The advertising industry Rorschach test

If you’re working at a print newspaper (or magazine), here’s a link to the scariest chart you’ll see this year. (And here’s the original source.)

If you thought print was dying, well, according to that chart, it’s not even started to get really sick yet. Life is going to get much, much, much worse for the print industry.

The Flurry study cited above showed that while the percentage of all money spent on advertising that went to television and radio ads roughly matched the percentage of time people spent watching TV and listening to radio, the percentage of money spent on print advertising was nearly five times larger than the percentage of time people spent reading print, versus consuming other media.

In short, even with all the recent cuts in print advertising revenue, the ad industry is still way overspending on print versus the amount of time consumers are paying attention to it.

So if advertisers are overspending on print, they must be underspending on some other medium, right? While the Flurry study found significant underspending on Web advertising, the real opportunities were in mobile – where the study found consumers were spending 23 percent of their time but industry was spending just one percent of its ad dollars.

From my reading of the Flurry report, it appears that they attributed time on iOS and Android devices as time spent on mobile. But a lot of the time that I spent on my iPhone I spend looking at the Web, and it’s unclear to me whether the ads I see on my mobile Web browser would be attributed to the Web category or the mobile one.

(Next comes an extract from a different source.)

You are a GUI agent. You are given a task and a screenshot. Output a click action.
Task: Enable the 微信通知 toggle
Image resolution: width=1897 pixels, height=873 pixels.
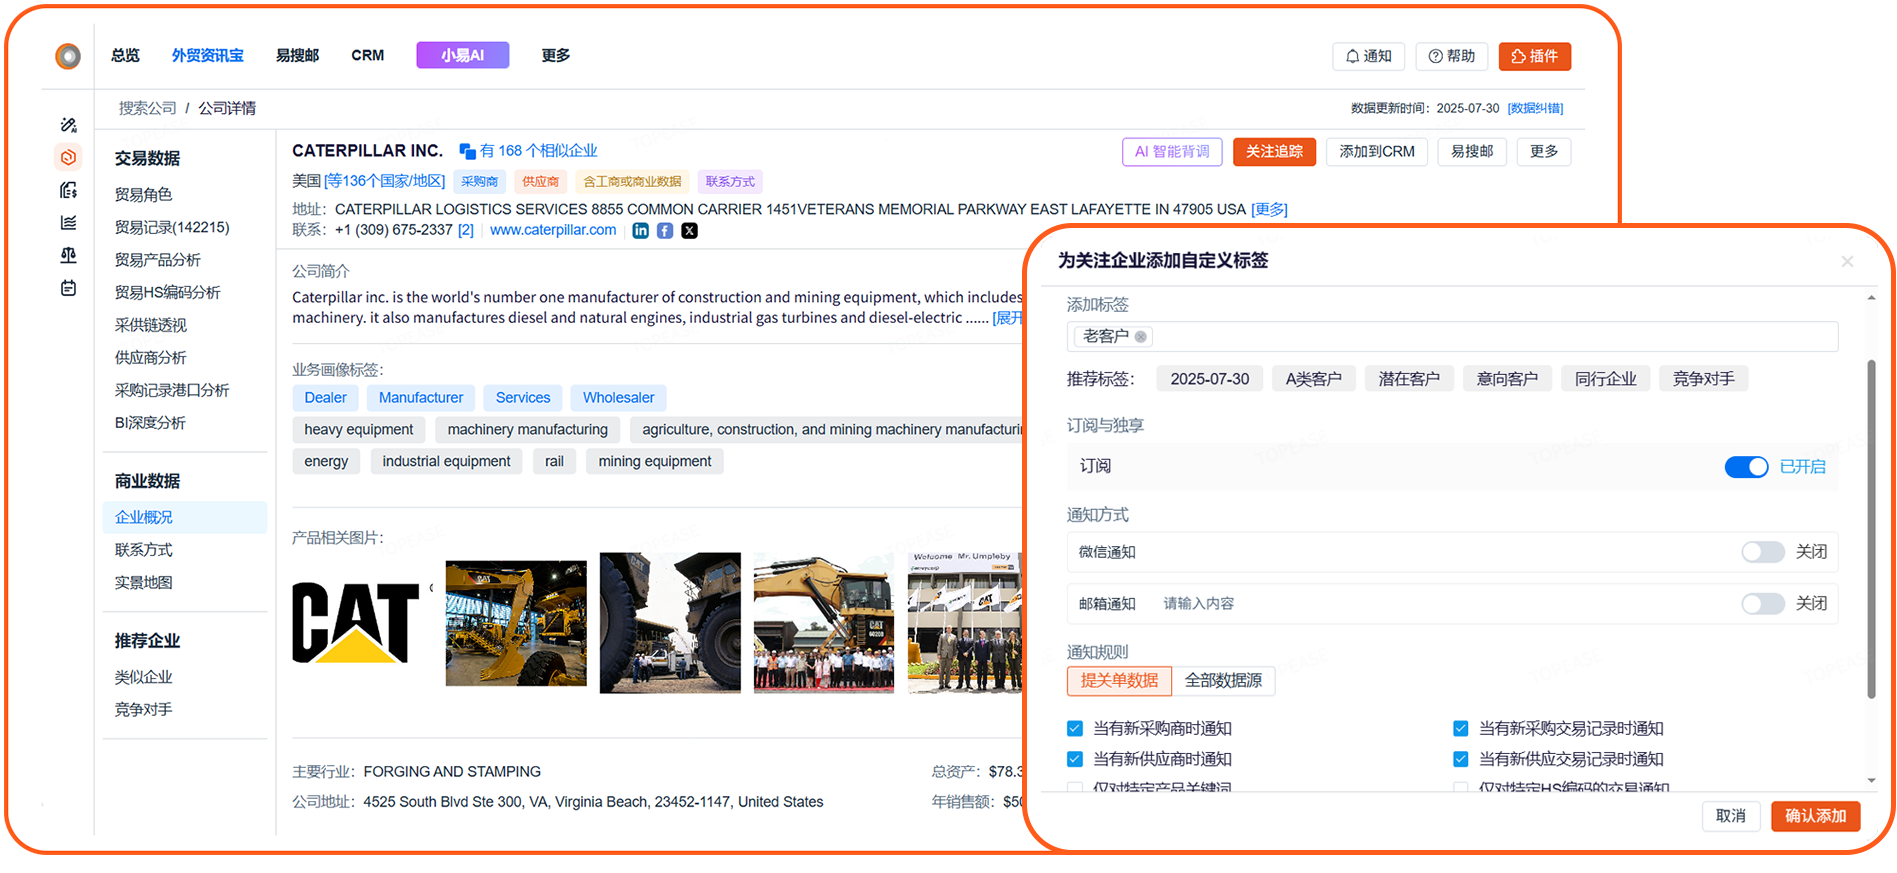tap(1762, 552)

If I’m at all representative of the rest of the population, there’s a blurred line between the Web and mobile for this sort of analysis.

Regardless, the Flurry study suggests that there’s much more growth to come in ad spending on Web and mobile as the ad industry lags changes in consumer behavior. Whether than becomes Web ad spending, Web spending targeted at mobile, or some new, emerging format for mobile advertising, people are spending too much time on these media, relative to what business is spending to reach them, for advertisers not to make the switch and chase them. At some point, the market will balance and more of that print ad market share will flow to online.

Let’s not forget that advertising is just one part of the revenue picture, either. What do I do when I’m not reading Websites on my tablet? I’m reading eBooks. Frequent OJR readers should be well familiar by now with my evangelism for eBooks. I hope that the Flurry study will further encourage you to get into that marketplace, as well. As people spend more time online and with mobile, there are direct sales opportunities there for content publishers, whether that be through eBooks, apps, movies or something else we’ve yet to envision, in addition to ad sales opportunities.

What you see in this chart probably reflects your perspective on the changes disrupting the news industry – as evidence of continuing doom in the print publishing industry, or as a road map to the ongoing gold rush in online media. Just because newspaper executives who drove all the disruptive challengers and potential innovators from their industry can’t figure out how to make money online doesn’t prove in any way that money isn’t there to be made. The Flurry chart should make the opportunities clear.

More layoffs are coming to print newsrooms. Companies that entrust their future to managers who’ve spent their entire careers in print will continue to lose market share, and fail. But there’s plenty of money there for people who can build the expertise to use Web and mobile media to solve problems for advertisers and consumers more effectively than a declining print medium can.

The picture’s clear. Are you willing to look at it?